明晰夢で悪夢なのに続きが見たいと思ってしまう

 悪夢が明晰夢だとわかった途端に、むしろホラー映画のような「安全な危険」と認識してしまって、続きが見たくなるのかも。
 夢の中で、私は小太りメガネの独裁者に仕えるふりをする敵国のスパイになっていた。
 そこで色々と調べて情報をためていたのだが、一群の政府高官たちに怪しまれてスパイとばらされそうになった。なので、逆に色々と策謀をめぐらして、その政府高官たちを、やっとの思いで独裁者の眼前で拳銃自殺に追い込んだ。
 政府高官たちは、独裁者の目の前で悔しがったり、悄然と受け入れたり、私を睨みつけたりしながら次々とこめかみに銃を当てて死んでいったのだが、最後の憲兵隊長だけは、私を小声で「これで大丈夫と思うのは間違いだぞ」と嘲りながら拳銃自殺した。
 独裁者が退席した後、気が緩んで同僚の同じような政府高官のふりをしたスパイと何気ない会話をしてしまう。
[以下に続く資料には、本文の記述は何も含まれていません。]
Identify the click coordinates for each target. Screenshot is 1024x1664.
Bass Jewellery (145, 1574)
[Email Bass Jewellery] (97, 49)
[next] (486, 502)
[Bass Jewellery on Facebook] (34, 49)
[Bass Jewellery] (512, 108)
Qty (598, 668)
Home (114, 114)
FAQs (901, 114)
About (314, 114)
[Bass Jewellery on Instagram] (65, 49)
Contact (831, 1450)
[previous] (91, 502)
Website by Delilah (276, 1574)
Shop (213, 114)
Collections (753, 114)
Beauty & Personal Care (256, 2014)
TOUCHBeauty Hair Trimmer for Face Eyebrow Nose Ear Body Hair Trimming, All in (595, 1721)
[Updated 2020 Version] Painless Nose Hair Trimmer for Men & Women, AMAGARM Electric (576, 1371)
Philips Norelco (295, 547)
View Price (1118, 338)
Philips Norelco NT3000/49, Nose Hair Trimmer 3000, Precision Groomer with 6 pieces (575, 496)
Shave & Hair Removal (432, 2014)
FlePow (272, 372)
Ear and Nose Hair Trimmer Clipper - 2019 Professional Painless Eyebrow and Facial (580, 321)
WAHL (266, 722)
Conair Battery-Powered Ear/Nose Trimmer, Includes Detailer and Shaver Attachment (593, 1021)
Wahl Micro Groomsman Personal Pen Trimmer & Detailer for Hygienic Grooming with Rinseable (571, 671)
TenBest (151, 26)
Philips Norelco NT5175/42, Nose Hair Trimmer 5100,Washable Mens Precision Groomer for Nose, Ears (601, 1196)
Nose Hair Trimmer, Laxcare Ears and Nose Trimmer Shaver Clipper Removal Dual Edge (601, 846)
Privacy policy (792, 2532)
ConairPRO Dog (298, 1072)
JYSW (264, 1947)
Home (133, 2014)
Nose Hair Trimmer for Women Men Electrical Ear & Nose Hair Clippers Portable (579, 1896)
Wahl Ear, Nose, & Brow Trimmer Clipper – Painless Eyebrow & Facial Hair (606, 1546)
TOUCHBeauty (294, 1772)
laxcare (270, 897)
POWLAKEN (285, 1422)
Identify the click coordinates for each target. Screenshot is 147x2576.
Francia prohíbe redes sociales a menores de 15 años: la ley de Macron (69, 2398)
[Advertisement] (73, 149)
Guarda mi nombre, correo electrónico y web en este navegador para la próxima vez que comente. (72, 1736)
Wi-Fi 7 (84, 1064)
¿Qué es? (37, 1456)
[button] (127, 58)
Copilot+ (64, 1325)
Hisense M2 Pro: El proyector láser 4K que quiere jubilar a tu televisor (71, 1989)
その途端、内線電話が鳴り、独裁者から「執務室に来い」とだけ言われてしまう。そこで初めて、室内に盗聴機が仕掛けられていた可能性に思い当たる。なんで間抜けなんだ。ごきゅりと喉を鳴らしながら、執務室に続くエレベーターに乗り込む。エレベーターの行先ボタンを押そうとして、棒と丸が組み合わさった変な文字になっていてどれを押せばいいかわからない。
 そこで目が覚めてしまった。
 続きが見たいような見たくないような。